Shift in Cruise Routes: The impact of these changes extends to cruise vacations as well. Cruise passengers will face both higher fees and altered itineraries, with some popular ports being omitted altogether. Amsterdam City Council has already voted to shut down the cruise terminal, while Barcelona closed its north terminal. These decisions force approximately 340 cruise ships to dock further away at the Moll d’Adossat pier. Moreover, a “one-ship-per-terminal” rule is now enforced in Barcelona, allowing only seven cruise ships to dock at any given time. This is just the beginning, with further restrictions, such as the planned closure of Barcelona’s south terminal by 2026, on the horizon. Many local governments justify these tourist taxes and cruise restrictions as necessary measures to prevent overcrowding and enhance local facilities. Some bans on cruise ships, like Venice’s ban on large cruise ships in 2021, are rooted in environmental concerns.
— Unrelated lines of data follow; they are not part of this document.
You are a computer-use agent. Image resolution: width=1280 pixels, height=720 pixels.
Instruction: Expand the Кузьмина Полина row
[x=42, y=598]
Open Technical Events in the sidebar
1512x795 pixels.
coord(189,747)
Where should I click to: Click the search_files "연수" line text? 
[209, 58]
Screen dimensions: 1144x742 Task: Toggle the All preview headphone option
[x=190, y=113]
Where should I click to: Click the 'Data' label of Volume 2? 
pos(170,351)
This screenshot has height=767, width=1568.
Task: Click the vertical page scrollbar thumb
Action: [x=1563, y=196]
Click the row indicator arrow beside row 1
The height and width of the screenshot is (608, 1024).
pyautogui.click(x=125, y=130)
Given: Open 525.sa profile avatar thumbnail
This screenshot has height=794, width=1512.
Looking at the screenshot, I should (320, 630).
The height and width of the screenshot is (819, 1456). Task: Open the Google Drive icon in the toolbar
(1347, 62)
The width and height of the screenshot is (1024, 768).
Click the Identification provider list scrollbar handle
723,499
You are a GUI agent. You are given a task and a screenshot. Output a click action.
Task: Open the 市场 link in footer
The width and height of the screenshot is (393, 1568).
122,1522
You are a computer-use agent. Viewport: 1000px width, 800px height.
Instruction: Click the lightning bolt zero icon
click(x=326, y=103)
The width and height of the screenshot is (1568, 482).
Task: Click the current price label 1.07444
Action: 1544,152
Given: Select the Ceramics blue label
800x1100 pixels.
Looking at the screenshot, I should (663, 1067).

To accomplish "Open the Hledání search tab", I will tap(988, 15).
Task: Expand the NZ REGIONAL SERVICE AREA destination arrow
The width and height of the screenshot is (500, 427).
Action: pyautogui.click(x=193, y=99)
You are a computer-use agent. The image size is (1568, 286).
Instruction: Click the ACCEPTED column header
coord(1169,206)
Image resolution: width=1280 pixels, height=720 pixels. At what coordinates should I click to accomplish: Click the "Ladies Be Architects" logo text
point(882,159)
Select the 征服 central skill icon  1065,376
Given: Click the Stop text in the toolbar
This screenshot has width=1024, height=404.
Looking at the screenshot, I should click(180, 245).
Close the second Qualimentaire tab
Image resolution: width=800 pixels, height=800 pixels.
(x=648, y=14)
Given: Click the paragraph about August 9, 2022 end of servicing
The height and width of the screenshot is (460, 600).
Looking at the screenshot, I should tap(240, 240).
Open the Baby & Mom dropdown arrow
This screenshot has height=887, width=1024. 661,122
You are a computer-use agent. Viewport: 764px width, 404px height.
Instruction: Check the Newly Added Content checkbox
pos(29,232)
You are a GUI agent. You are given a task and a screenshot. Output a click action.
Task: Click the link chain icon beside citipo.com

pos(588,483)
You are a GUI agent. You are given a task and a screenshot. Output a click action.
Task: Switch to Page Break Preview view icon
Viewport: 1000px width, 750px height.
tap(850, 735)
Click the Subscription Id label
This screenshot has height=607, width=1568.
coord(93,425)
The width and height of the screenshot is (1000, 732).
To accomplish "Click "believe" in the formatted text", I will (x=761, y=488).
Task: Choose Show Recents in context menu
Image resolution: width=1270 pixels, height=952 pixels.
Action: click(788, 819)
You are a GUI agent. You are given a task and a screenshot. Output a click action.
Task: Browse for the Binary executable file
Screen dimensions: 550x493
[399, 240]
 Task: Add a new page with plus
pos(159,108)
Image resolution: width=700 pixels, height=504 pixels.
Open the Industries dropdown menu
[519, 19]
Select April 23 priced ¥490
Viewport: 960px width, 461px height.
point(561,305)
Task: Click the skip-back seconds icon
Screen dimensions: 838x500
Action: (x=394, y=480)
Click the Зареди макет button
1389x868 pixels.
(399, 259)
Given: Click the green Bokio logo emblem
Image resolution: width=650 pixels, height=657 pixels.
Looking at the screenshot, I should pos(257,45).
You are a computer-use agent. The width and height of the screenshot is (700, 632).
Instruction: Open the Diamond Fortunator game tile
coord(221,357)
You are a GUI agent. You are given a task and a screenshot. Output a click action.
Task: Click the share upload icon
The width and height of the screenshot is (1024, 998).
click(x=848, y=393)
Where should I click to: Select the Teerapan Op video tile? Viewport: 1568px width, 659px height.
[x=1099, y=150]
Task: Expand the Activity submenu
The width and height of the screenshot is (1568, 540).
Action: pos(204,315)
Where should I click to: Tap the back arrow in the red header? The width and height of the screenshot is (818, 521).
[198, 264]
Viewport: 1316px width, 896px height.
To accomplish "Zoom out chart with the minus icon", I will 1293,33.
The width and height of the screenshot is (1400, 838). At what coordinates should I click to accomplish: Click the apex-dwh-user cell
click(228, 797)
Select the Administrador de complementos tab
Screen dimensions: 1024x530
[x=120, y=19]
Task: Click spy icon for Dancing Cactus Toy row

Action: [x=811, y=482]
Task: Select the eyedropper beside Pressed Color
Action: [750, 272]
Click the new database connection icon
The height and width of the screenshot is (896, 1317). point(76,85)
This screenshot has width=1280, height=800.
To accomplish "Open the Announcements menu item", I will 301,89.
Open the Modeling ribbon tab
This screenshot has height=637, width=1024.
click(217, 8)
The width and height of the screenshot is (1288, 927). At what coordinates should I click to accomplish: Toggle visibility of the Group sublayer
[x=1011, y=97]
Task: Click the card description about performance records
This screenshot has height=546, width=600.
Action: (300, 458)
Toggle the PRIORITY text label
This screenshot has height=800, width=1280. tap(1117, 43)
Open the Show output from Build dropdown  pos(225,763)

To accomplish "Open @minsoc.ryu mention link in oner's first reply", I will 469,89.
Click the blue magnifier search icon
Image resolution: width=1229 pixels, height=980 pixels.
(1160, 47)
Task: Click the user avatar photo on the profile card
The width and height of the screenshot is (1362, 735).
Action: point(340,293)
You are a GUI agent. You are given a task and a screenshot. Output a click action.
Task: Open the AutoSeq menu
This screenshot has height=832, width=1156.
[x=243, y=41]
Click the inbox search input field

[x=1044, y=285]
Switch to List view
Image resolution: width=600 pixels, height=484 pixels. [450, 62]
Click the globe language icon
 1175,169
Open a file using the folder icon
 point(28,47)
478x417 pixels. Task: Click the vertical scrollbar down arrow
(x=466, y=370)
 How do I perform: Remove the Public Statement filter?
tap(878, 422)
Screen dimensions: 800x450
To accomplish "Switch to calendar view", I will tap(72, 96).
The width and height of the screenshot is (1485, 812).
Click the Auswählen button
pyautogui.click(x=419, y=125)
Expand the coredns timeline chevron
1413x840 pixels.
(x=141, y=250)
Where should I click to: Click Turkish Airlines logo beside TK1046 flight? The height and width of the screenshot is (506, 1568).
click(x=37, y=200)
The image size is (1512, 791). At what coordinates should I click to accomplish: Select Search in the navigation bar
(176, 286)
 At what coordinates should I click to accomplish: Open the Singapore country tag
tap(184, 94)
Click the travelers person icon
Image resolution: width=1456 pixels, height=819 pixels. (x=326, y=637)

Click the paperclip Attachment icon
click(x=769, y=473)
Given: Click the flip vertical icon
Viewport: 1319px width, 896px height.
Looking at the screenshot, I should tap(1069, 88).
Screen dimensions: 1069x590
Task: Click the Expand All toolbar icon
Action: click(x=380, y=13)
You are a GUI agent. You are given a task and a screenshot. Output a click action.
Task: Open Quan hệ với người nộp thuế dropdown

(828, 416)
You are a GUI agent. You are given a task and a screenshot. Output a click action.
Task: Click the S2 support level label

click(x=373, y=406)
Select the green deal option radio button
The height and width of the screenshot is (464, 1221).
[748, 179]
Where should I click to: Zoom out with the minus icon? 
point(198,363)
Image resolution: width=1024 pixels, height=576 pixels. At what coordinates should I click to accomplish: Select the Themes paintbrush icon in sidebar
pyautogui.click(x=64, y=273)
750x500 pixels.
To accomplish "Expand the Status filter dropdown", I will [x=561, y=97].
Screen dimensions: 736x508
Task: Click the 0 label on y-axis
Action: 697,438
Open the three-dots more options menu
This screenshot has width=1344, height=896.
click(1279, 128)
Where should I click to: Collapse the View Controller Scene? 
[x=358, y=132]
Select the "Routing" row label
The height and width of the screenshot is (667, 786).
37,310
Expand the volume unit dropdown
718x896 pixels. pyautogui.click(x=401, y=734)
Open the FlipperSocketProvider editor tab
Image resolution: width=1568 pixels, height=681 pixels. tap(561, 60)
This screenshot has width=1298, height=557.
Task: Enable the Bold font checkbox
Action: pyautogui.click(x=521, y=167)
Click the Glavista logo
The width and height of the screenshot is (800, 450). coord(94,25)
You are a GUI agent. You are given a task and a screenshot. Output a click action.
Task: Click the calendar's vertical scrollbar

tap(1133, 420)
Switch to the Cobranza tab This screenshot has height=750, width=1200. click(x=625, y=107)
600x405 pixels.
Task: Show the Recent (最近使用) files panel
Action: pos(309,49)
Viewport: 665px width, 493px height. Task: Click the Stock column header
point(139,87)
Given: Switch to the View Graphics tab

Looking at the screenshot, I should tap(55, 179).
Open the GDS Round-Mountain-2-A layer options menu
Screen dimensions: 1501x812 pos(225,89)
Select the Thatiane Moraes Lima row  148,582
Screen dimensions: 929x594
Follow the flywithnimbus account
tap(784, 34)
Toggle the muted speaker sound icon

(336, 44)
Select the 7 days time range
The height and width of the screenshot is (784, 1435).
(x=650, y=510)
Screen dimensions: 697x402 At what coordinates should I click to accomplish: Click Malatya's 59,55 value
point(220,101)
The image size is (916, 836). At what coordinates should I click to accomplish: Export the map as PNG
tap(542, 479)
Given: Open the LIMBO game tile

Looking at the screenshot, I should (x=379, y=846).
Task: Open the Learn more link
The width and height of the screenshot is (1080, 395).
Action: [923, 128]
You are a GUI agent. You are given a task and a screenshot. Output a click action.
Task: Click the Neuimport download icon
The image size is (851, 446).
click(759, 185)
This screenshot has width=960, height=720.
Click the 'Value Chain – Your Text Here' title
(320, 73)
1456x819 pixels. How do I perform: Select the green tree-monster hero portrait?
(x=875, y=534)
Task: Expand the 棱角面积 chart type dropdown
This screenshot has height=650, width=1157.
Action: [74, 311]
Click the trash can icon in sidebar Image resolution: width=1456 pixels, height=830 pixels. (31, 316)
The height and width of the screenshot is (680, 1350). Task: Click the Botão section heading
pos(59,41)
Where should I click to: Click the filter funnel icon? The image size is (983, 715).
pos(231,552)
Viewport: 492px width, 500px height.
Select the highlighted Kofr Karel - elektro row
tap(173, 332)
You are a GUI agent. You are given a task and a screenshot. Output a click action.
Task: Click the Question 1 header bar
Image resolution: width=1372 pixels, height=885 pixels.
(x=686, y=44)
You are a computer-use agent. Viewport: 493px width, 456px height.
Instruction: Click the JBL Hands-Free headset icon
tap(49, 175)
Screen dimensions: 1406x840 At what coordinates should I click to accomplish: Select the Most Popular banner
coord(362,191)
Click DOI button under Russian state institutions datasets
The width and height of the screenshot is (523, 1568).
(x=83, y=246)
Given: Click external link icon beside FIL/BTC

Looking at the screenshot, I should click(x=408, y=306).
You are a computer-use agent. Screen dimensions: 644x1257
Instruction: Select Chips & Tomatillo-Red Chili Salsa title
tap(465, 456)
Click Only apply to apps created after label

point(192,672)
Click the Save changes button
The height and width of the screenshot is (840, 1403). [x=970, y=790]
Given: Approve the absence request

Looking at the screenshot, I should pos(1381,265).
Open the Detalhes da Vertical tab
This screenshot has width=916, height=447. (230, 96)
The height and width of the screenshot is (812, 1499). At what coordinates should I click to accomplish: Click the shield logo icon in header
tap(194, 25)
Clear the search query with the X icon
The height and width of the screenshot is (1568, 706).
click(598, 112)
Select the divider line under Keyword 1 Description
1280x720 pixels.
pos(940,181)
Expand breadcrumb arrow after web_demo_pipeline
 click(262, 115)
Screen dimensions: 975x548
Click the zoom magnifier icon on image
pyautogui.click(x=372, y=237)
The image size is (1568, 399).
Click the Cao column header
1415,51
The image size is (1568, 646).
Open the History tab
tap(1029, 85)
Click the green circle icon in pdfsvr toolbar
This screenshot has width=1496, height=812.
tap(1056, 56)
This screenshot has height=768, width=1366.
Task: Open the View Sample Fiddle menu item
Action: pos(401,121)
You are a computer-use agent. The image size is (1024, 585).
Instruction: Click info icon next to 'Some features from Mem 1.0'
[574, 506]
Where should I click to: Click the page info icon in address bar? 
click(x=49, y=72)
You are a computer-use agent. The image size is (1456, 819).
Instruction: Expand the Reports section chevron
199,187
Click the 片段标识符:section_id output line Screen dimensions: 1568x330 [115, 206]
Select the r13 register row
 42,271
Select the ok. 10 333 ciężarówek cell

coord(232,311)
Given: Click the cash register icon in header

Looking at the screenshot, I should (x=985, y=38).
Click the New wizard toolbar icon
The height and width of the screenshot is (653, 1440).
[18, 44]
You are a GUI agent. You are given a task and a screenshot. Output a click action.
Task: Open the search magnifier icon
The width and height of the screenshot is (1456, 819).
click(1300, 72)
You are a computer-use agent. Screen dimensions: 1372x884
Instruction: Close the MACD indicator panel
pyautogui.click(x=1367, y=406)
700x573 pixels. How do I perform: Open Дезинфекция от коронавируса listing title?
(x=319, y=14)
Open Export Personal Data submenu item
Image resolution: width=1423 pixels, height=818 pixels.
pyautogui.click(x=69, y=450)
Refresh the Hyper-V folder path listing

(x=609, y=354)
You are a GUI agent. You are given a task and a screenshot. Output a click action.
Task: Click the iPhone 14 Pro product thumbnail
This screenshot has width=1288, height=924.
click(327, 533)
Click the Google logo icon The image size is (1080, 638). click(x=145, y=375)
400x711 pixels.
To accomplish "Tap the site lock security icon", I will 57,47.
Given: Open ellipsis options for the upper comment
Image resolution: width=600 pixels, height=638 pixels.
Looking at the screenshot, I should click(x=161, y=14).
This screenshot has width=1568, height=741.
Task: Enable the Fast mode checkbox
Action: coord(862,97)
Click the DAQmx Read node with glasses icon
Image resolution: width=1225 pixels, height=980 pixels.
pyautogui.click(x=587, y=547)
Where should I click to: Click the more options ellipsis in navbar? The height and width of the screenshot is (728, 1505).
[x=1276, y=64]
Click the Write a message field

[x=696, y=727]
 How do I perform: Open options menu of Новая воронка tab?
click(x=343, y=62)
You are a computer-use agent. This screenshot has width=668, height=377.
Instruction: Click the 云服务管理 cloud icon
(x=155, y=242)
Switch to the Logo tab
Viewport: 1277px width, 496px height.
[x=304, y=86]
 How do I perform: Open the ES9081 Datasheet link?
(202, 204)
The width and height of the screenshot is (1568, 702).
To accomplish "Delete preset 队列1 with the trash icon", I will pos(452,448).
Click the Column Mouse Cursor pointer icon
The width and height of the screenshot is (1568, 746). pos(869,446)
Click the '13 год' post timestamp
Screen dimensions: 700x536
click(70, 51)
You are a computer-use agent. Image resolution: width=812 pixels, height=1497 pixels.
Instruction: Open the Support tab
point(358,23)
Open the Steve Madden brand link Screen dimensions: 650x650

While these actions aim to address pressing issues, travellers should anticipate limited mobility and greater constraints on their travel choices.

Despite these challenges, there is a silver lining as British tourists will gain access to a wider range of destinations more easily. Renowned airlines like British Airways, Ryanair, and easyJet have announced expanded flight routes to numerous European destinations, many of which are available at affordable prices. As families traditionally plan their 2024 summer getaways in the coming weeks, they may find enticing deals during the January sales. However, regardless of the destination, travellers must navigate a more complex landscape in 2024, requiring careful consideration and preparation for their European adventures.